DHAKA, Bangladesh Not even two months after the collapse of the Rana Plaza factory building claimed more than 1,100 lives, a team of engineers arrived to assess another factory in the center of the capital. It was named Al-Hamra Garments, and it was one of hundreds of factories undergoing post-disaster inspections as Bangladesh sought to prove that its critical apparel industry was safe.
But this inspection, conducted in mid-June, was startling. The two engineers discovered that the eight-story factory was partly propped up by temporary cast-iron pillars placed on the ground floor. Several original beams and columns were cracked or disintegrating. And the factory was open for business, with more than 1,000 workers producing clothing for a Bangladeshi apparel conglomerate whose customers include Wal-Mart and Gap.
"Considering the severity of the building condition it is recommended that the use of the building be discontinued immediately," the two inspectors, professors at the country's top engineering college, concluded in their preliminary assessment report.
Yet last Saturday, nearly two weeks after the inspection, Al-Hamra Garments was still open. "The factory is fine," said an administrator, Shafiul Azam Chowdhury, on Saturday afternoon. He said two other inspection teams had concluded that the temporary propping made the building safe enough to continue operations during repairs.
"No problem," he added in a telephone interview.
Bangladesh's garment industry, now the world's second-leading clothing exporter, after China's, is still struggling to recover from the April 24 collapse of Rana Plaza, the deadliest disaster in the history of the industry. Government officials and industry leaders called for inspections to ensure the structural integrity of the country's 5,000 garment factories.
But two months after the collapse, the inspections process is disorganized and haphazard, with unclear lines of authority. The Ministry of Textiles is overseeing some inspections. An industry trade group is organizing others. The local development authority in Dhaka is involved, and the country's top engineering school is playing a central role. Some global brands have also sent teams.
The situation at Al-Hamra Garments underscores the confusion. On Saturday, after a reporter for the New York Times visited the factory and began making inquiries, factory officials and the building's owner initially defended the decision to remain open. But late that night, company officials reversed course. The next morning, they closed the factory.
"We reviewed all the reports, and our managing director decided to close it," Chowdhury said in a later telephone interview.
Inspecting Bangladesh's garment factories is an acutely complicated task. No government agency is certain of precisely how many such factories operate in Bangladesh, or where they are located. Some inspectors are discovering that building plans filed with government agencies do not always match the actual buildings. Many factories built during the 1980s and 1990s have no architectural drawings at all.

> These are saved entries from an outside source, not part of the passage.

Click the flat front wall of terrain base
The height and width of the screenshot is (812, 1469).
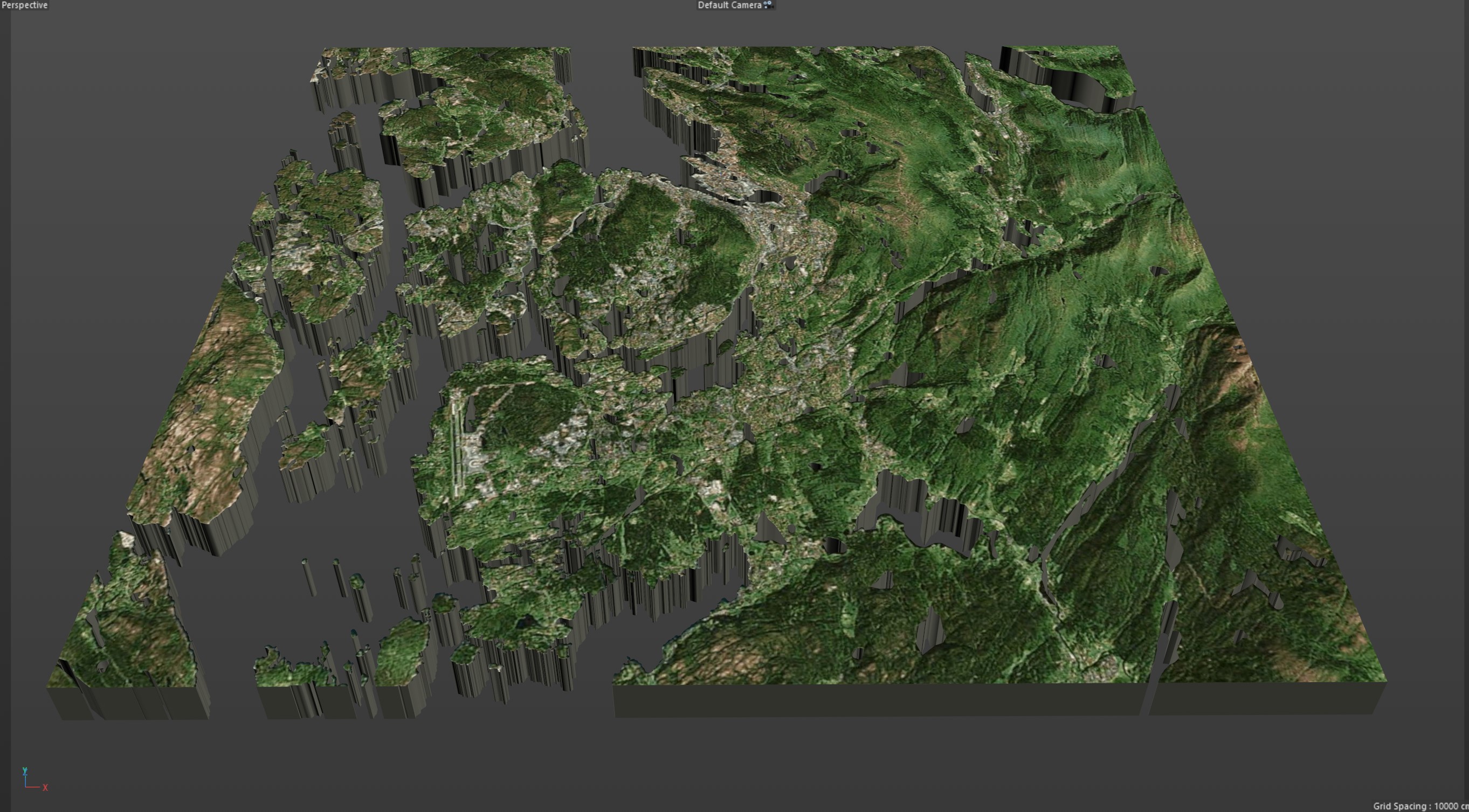[x=856, y=700]
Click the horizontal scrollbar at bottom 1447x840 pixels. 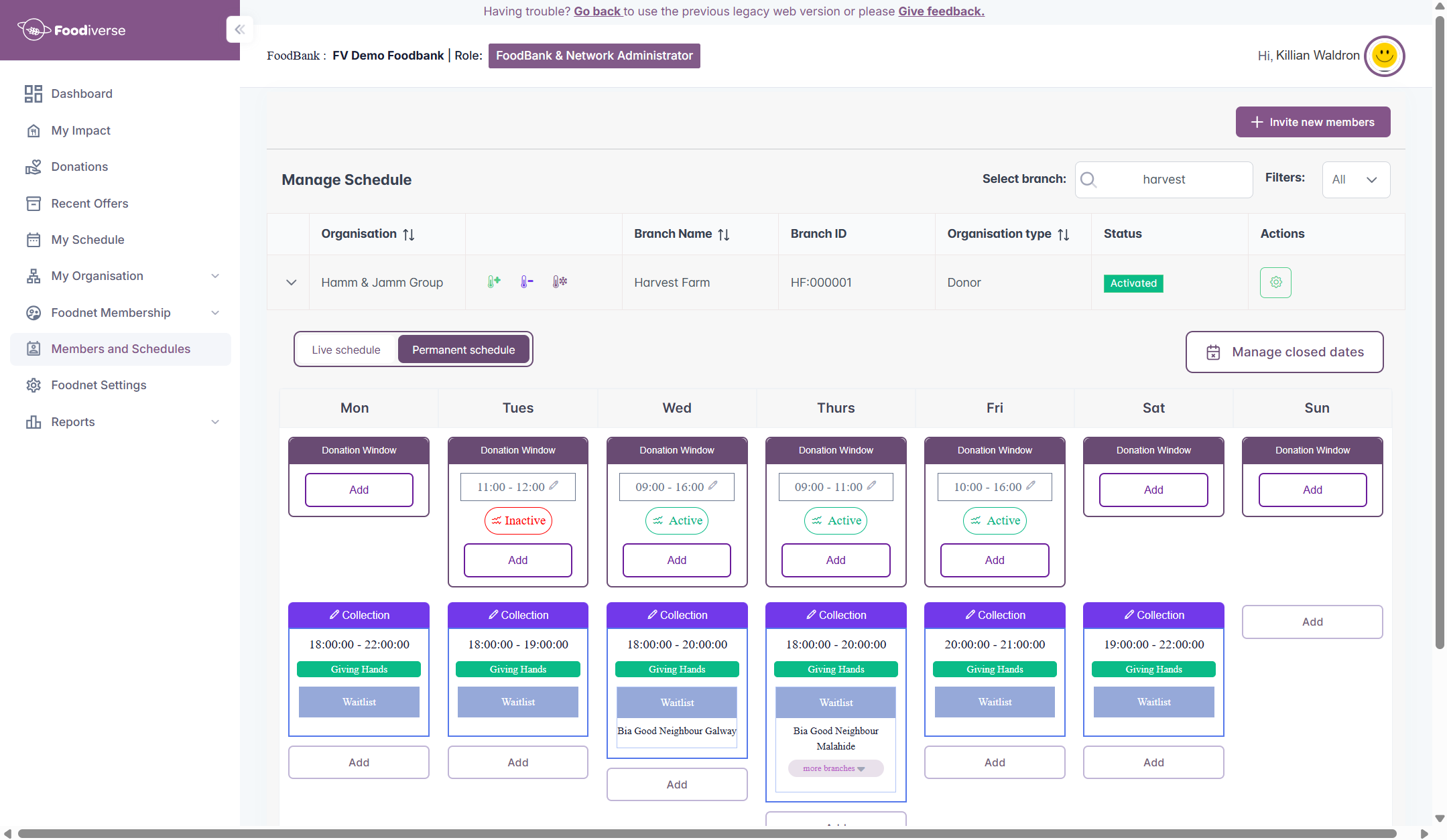point(706,833)
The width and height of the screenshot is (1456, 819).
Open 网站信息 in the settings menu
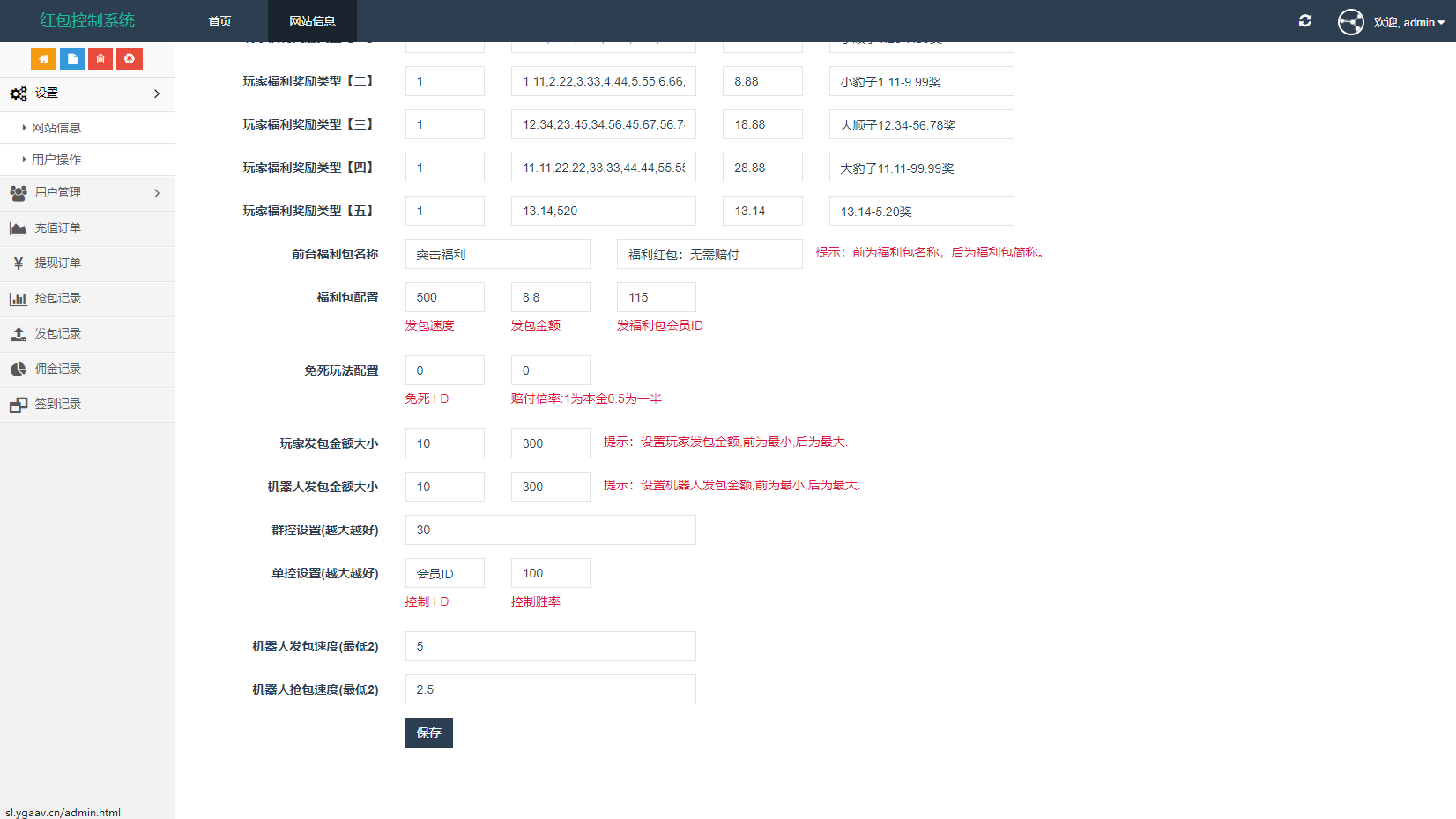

Critics often blame this lack of regulation on Dhaka's development authority, known as Rajuk. Last week, the authority's director told members of Bangladesh's parliament that roughly 8,000 buildings in Dhaka, the national capital, lacked required approvals or violated construction codes.
In a later interview, the authority's chief engineer blamed part of the problem on manpower: Rajuk has only 40 inspectors to oversee 1 million structures in Dhaka.
Following the Rana Plaza disaster, there was a rush to inspect factories. The Bangladesh Garment Manufacturers and Exporters Association, a leading industry trade group, quickly hired a staff of 10 engineers and announced that 19 factories had been closed during inspections.
But the inspection process quickly took on an ad hoc quality. One executive complained of submitting to inspections from five different entities. Most factories have not yet been inspected at all.
Meanwhile, reports in the Bangladeshi media about cracks in various factories have fueled fear and anger among workers. Last week, hundreds of people demonstrated in the industrial suburb of Savar after local officials closed their building, Razzak Plaza, in response to a local television report about cracks in the structure's rooftop canteen.